OTTAWA — Pierre Dorion always knew the Ottawa Senators were a playoff team.
Hired as Ottawa's GM after the franchise missed the NHL post-season last year, Dorion has seen a transformation of sorts this season. Under first-year head coach Guy Boucher, the Senators finished second in the Atlantic Division to cement a playoff berth.
Ottawa now faces the Boston Bruins in the post-season for the first time in club history. But when the Senators open the series Wednesday night at the Canadian Tire Centre, they'll have home-ice advantage to start a series for the first time since '07 when they reached the Stanley Cup final.
"It was a year ago today that I felt this team was a playoff team," said Dorion, who was hired April 10, 2016. "We're in the playoffs, time to make some noise.
"Where we've gone from a year ago to now, we're headed in the right direction."
Ottawa was 4-0 against Boston this year but that means nothing to Dorion.
"We're going to have to be at our best to have any chance to win the series," said Dorion. "They've got players who've won the Cup on that team.
"I think changing their coach gave them a spark."
Bruce Cassidy leads Boston into the playoffs after taking over as coach in February when Claude Julien was fired.

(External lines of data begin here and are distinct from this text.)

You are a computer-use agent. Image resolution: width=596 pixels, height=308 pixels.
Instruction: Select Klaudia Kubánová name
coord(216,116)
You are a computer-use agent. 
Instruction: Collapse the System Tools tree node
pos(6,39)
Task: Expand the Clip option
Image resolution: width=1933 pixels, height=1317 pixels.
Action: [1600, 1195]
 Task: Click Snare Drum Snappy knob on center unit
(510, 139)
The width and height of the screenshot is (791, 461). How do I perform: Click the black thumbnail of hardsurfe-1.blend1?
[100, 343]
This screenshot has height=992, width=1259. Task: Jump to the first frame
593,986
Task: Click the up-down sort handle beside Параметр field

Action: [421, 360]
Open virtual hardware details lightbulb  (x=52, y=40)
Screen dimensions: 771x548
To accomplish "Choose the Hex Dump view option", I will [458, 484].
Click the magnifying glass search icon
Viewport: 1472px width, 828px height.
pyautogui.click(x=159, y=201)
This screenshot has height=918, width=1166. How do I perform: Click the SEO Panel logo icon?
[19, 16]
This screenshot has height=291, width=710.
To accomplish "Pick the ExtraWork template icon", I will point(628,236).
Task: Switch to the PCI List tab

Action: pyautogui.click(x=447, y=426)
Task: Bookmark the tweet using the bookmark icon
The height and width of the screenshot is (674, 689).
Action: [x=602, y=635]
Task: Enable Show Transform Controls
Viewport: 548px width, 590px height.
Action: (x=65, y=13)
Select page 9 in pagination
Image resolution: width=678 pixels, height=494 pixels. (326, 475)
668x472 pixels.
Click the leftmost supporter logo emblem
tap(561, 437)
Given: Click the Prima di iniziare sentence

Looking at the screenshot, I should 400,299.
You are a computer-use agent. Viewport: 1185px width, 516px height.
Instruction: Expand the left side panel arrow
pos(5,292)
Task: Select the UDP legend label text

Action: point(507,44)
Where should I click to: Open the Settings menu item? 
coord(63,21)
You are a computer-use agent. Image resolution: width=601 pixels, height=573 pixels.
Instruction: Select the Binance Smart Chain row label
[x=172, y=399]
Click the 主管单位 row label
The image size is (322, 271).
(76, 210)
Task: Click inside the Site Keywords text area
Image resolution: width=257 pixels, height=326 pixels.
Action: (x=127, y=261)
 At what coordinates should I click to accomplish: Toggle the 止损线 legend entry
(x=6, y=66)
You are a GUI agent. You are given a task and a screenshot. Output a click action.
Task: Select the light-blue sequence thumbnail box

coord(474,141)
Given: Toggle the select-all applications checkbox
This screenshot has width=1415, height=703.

For the first time this season, all of Ottawa's forwards are healthy and available. With 15 players at his disposal, Boucher has some tough decisions to make.
"I know (Mark) Stone will be in the top-12," said Boucher. "It's going to be a tough choice and I'm really happy.
"Depth is one thing, but quality depth is another and we feel that we've got quality depth now."
It would appear veteran Chris Neil, who played Sunday for the first time since Feb. 26, is an obvious choice. It could then come down to Ryan Dzingel, Tommy Wingels and Chris Kelly.
It's unlikely Kelly would be a healthy scratch. He's played in 90 career playoff games — winning a Stanley Cup with Boston in 2011 — and was signed for his experience and leadership.
Defenceman Erik Karlsson will return after missing the last three regular-season games with a lower-body injury, Dorion said Methot, who hasn't played since March 23 due to a finger injury, has a very good chance of being ready Wednesday.
Ottawa has won one playoff round in nine years and missed the post-season four times. Subsequently, the club added a number of veteran players with playoff experience.
Derick Brassard and Kelly were acquired in the off-season, while Alex Burrows, Viktor Stalberg and Tommy Wingels all arrived prior to the trade deadline. All have played 40 or more playoff games.
"You want guys that have gone through the grind of the playoffs," said Dorion. "We all know experience means something, all those guys had experience."
When Ottawa endured a five-game losing stretch and dropped in the standings late in the season, Boucher said it was the veteran players who helped make a difference.
"That's why we're in the playoffs right now," Boucher said. "It's that through tough times it wasn't just about having bodies, it was having the right bodies that were going to help the guys."
Regardless of who's in the lineup, Ottawa will need to find a way to create offence. Since March 1, the club is 26th overall in goals for, averaging 2.33 per game.
Stone hasn't scored in a career-high 15 games while Bobby Ryan just ended his career-high 13-game drought with a goal in the final regular-season game. Zack Smith, Brassard and Dzingel have combined for just six goals since March 1.
"Every game gets tighter down the stretch," Dorion said. "I think if you look at it as a whole, (in) the whole league there was less goals being scored at the end.
"I know we had a bit of a rough patch but I think at the end of the day it's going to be the best thing for us because it showed us that we had to work for every win we needed to get."